You’ve probably thought about the difference between being a ‘spender’ or a ‘saver’ at some point and decided which category you fell into. What was your conclusion? Do you have a pretty easy time burning through your pay check? Or does it give you heart palpitations every time you swipe your credit (or debit) card?
In truth no one is fully a spender or fully a saver. Most likely at different stages in your life you’ve leaned more toward one side or the other.
If you’re in a relationship there’s a good chance one of you becomes the saver and the other the spender (whether or not those are the terms you use).What makes someone a spender or saver? Is there a right or wrong default to have?
Our typical picture of a spender is someone who is always buying, buying, buying. The person who loves to get coffee every morning, can’t say no to a little treat for the kids at the grocery store and LOVES giving nice gifts to friends and family. Perhaps you envision something like this:
If you consider yourself a spender you’ve probably recognized the positive aspects to being ‘free’ with your money.
- Spontaneity, you can embrace experiences in a way someone too concerned with saving can’t.
- You are flexible and easily adapt to new situations, even financial ones.
- Your bank and credit card statements don’t cause you to have a panic attack.
- You refuse to sacrifice enjoying the present.
Spenders understand that having a sizable savings account is far from the most important thing in life. They derive value from relationships and see their money as a way to invest in the people around them.
Those of you who may have rolled your eyes at the above list thinking “I enjoy life because I have security,” well you are probably at home in this category. You are likely the saver.
Savers understand that you have control over your future. Life is not to be lived on a whim but on a plan that provides structure for enjoying what’s ahead. Spending without a plan doesn’t appeal to you because you are motivated by achieving your goals and keep things in order.

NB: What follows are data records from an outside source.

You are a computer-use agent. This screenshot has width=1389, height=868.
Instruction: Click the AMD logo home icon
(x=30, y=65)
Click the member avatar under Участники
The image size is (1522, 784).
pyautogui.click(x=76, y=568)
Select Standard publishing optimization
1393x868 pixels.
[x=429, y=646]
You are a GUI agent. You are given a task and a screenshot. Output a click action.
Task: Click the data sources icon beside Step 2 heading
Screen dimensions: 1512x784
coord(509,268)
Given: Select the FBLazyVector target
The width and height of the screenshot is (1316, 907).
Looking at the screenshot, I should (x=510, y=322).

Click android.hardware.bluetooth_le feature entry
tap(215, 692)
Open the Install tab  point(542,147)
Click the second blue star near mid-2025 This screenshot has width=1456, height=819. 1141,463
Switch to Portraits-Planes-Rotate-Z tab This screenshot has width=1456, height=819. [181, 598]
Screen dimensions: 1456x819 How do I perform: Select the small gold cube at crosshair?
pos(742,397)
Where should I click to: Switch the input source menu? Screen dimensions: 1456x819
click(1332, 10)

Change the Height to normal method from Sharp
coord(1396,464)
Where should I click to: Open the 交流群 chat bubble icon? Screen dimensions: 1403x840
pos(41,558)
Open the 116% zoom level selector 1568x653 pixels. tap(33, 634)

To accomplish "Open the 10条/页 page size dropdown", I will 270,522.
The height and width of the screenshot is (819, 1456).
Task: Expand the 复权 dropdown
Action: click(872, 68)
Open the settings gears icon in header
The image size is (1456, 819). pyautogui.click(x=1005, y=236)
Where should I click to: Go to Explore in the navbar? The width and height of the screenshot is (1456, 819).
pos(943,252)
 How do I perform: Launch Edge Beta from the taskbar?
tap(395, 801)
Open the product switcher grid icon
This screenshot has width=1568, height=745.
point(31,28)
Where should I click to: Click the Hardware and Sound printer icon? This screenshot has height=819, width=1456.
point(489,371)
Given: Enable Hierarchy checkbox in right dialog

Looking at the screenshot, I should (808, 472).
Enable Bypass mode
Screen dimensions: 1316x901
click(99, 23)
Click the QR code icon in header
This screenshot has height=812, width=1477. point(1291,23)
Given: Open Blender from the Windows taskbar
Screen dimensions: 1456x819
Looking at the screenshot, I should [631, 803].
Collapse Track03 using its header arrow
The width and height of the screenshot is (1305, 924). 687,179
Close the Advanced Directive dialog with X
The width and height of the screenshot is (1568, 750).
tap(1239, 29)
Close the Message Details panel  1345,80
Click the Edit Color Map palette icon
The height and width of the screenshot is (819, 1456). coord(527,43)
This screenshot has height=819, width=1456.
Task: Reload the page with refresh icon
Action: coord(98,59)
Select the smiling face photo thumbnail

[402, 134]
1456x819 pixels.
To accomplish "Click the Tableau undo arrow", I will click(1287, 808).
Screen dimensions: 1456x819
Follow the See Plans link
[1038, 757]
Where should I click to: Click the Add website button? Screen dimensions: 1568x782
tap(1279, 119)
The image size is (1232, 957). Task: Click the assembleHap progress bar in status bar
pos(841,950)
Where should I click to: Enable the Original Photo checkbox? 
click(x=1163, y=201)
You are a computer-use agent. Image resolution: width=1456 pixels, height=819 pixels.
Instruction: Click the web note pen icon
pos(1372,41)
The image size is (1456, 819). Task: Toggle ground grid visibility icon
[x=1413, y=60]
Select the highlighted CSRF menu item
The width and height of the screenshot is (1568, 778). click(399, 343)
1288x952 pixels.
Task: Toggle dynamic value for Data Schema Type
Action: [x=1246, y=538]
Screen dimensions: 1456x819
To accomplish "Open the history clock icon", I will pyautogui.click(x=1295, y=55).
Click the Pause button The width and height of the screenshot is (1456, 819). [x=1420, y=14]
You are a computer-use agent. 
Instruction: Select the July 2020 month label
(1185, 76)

Here are the great things about being a saver:
- You’re easily motivated by financial goals.
- You don’t often succumb to what everyone expects you to spend money on.
- As a saver you staunchly reject fads and trends that cost money.
- You’ve learned that enjoying life is as much about having security as it is embracing spontaneity.
Savers understand the importance of structure and responsibility.
So… Which is Better?
The answer should be fairly clear right? Savers are better! (Kidding). Both. It’s always both.
There are wonderful aspects of being a spender and being a saver. Every business can tell you it’s a fine balance of responsible saving and spending that moves you forward. Too much spending will lead to bankruptcy, too much saving will prevent you from future growth and fulfilling your mission.
The same is true in your personal finances. The trick is understanding how to balance out your default with the other side. Whichever side of the spectrum you fall on, you need to exercise empathy and understanding if your significant other is on the other side.
Strategies for Balancing out the Spender
The spender can do a couple things to balance out their natural financial tendencies. Although you may cringe at the thought, consider getting on a budget. Don’t think of your budget as a set of rules that keep your from enjoying your money, instead think of it as a plan that empowers you to say yes more in the future. Understand where you want to go, determine how much it will cost to get there and use these goals as motivation to make some spending-sacrifices. Sometimes “it’s the responsible thing to do” isn’t the best motivation for a spender. Keeping a dream you have in mind can help those spending sacrifices sting a little less.
Another strategy for the spender is to bring savers into your life who can hold you accountable. No one wants to be told what to do all the time, but if you ask for advice before it’s given it’s a little easier to take. Find a friend who is good at saving and ask them to check in with you every couple months. Have them remind you of your goals and that your budget is going to help you reach them.
Strategies for Balancing Out the Saver
Savers have a tendency to look at their habits as superior to spenders. Of course your ability to make all kinds of material sacrifices is worth touting right? Wrong!
Your financial sacrifices do not make you noble. Your dreams make you noble.
If you only focus on your dreams you may lose sight of the present. Build into your oh-so-structured budget a ‘living life’ category. Give yourself space each month to be spontaneous, just put it in your budget so you don’t have to worry about breaking the bank.
Much like a spender needs a financial accountability partner, a saver needs to be reminded to live in the present and not the future. A great way to do this is to create a list of questions that will balance out your tendency toward penny-pinching. Some of those could be:
- Where is my guilt in this potential purchase coming from? Is that justified?
- Will this purchase enhance a relationship I have?
- How long has it been since I spent money on myself or my family?
The point of the spender/saver conversation is not to decide which type of person is the best to be. Instead it is to to acknowledge which you are, live into the positives and mitigate the negatives. Don’t feel guilty that you’re a spender or a saver. There’s a reason both types of people exist!
Choose to appreciate the parts of your financial habits that bring value to your life, whether that’s your spontaneity or your financial stability. After you appreciate those, address the areas you struggle with and develop strategies to balance out the potential pitfalls of your habits. Bring other people in, ask critical questions and relax. It’s just money!
So are you a spender or a saver? What do you value about the way you use/view money?